* begin Entries *

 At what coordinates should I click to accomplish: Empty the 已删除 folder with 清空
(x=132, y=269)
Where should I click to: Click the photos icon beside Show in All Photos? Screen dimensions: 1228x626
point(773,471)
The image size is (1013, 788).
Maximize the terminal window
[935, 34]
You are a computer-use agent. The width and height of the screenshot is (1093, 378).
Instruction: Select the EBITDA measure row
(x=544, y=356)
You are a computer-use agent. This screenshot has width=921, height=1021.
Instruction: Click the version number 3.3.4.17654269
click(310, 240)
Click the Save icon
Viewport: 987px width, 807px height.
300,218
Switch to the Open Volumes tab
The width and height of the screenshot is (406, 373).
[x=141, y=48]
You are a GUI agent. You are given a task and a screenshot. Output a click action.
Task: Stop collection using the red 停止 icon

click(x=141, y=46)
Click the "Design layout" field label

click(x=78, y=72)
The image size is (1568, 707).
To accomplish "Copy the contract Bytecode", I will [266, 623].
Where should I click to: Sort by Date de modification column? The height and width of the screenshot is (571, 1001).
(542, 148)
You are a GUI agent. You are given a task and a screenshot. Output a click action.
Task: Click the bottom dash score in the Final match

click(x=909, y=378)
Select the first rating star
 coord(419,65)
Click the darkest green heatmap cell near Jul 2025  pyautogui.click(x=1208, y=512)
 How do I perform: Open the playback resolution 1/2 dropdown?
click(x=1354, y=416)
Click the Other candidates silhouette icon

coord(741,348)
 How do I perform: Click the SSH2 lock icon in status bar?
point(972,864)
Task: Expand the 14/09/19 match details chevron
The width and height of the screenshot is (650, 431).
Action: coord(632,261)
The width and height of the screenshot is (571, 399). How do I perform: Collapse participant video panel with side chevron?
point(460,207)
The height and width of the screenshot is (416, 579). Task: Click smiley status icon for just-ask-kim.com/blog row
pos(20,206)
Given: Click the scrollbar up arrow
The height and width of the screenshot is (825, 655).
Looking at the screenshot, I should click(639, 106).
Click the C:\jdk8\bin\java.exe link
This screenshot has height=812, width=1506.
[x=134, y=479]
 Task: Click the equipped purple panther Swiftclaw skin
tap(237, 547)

* end Entries *

### Goal
Render the lines of the listing between the line holding "How do I perform: Open" and the line holding "Looking at the", inclusive, as a JSON list of strings with one string per line and blank lines dropped.

### Finished answer
[
  " How do I perform: Open the playback resolution 1/2 dropdown?",
  "click(x=1354, y=416)",
  "Click the Other candidates silhouette icon",
  "coord(741,348)",
  " How do I perform: Click the SSH2 lock icon in status bar?",
  "point(972,864)",
  "Task: Expand the 14/09/19 match details chevron",
  "The width and height of the screenshot is (650, 431).",
  "Action: coord(632,261)",
  "The width and height of the screenshot is (571, 399). How do I perform: Collapse participant video panel with side chevron?",
  "point(460,207)",
  "The height and width of the screenshot is (416, 579). Task: Click smiley status icon for just-ask-kim.com/blog row",
  "pos(20,206)",
  "Given: Click the scrollbar up arrow",
  "The height and width of the screenshot is (825, 655).",
  "Looking at the screenshot, I should click(639, 106)."
]